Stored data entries
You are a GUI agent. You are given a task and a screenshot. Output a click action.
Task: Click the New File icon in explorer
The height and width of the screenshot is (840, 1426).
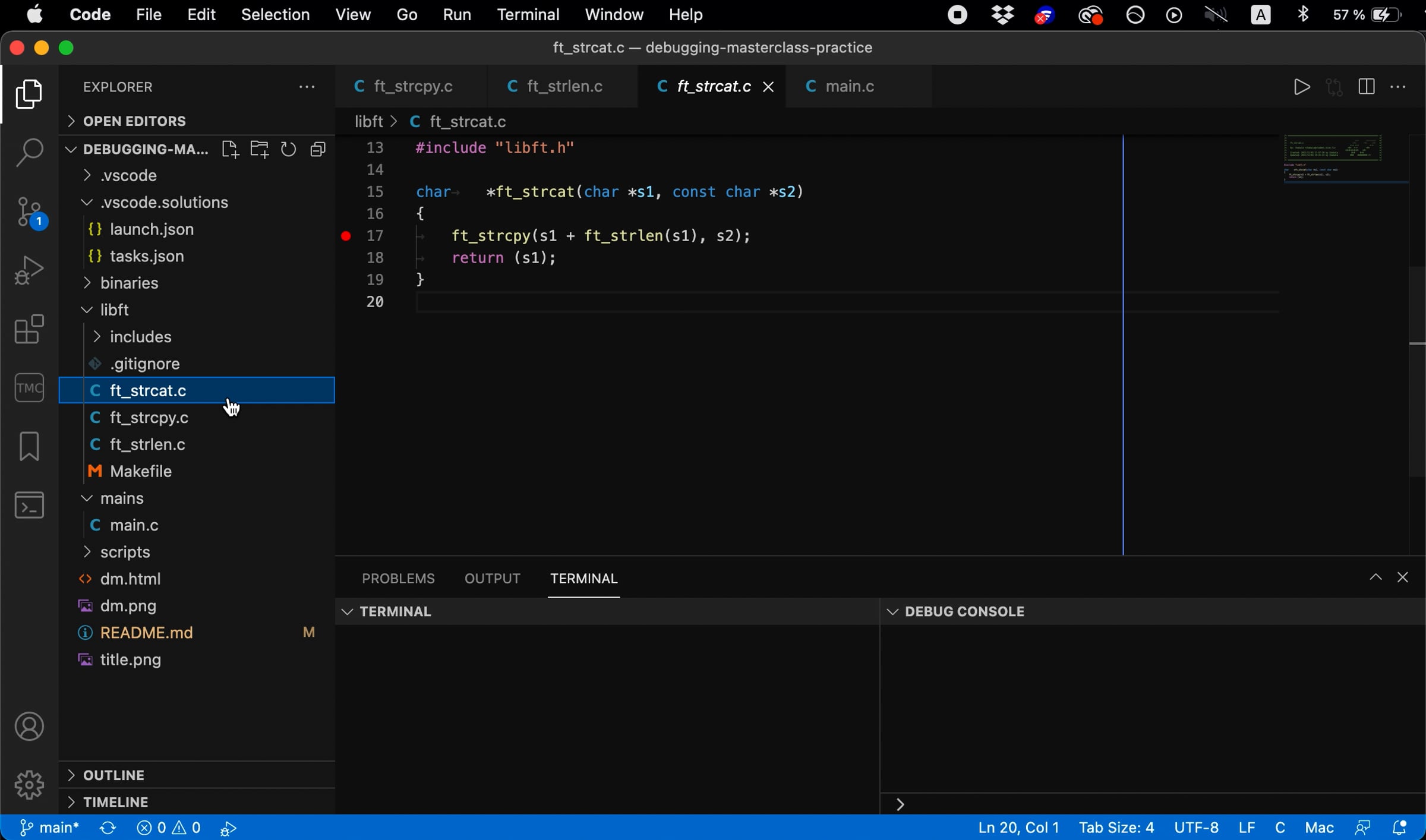[230, 149]
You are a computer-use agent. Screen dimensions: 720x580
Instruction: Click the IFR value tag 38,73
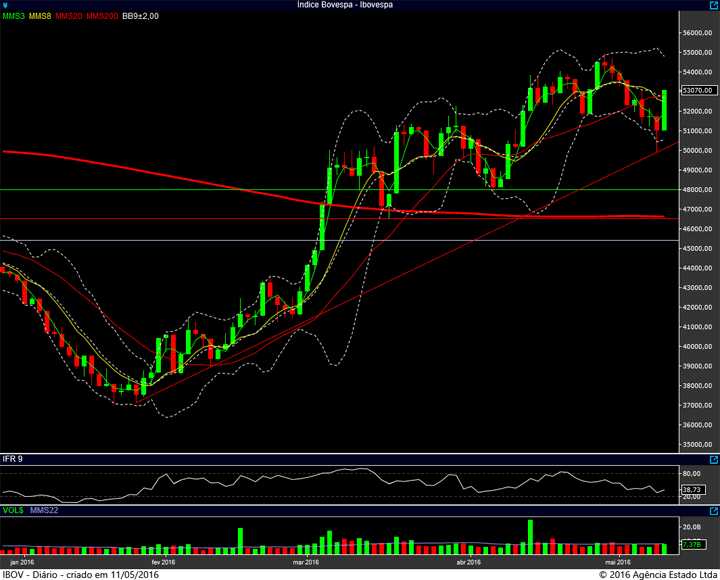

**Task details:**
Print the entries again exactly as they appear above. Do not print the pictures.

**Output of the exercise:**
You are a GUI agent. You are given a task and a screenshot. Output a click action.
Task: Click the New File icon in explorer
The height and width of the screenshot is (840, 1426).
[230, 149]
You are a computer-use agent. Screen dimensions: 720x580
Instruction: Click the IFR value tag 38,73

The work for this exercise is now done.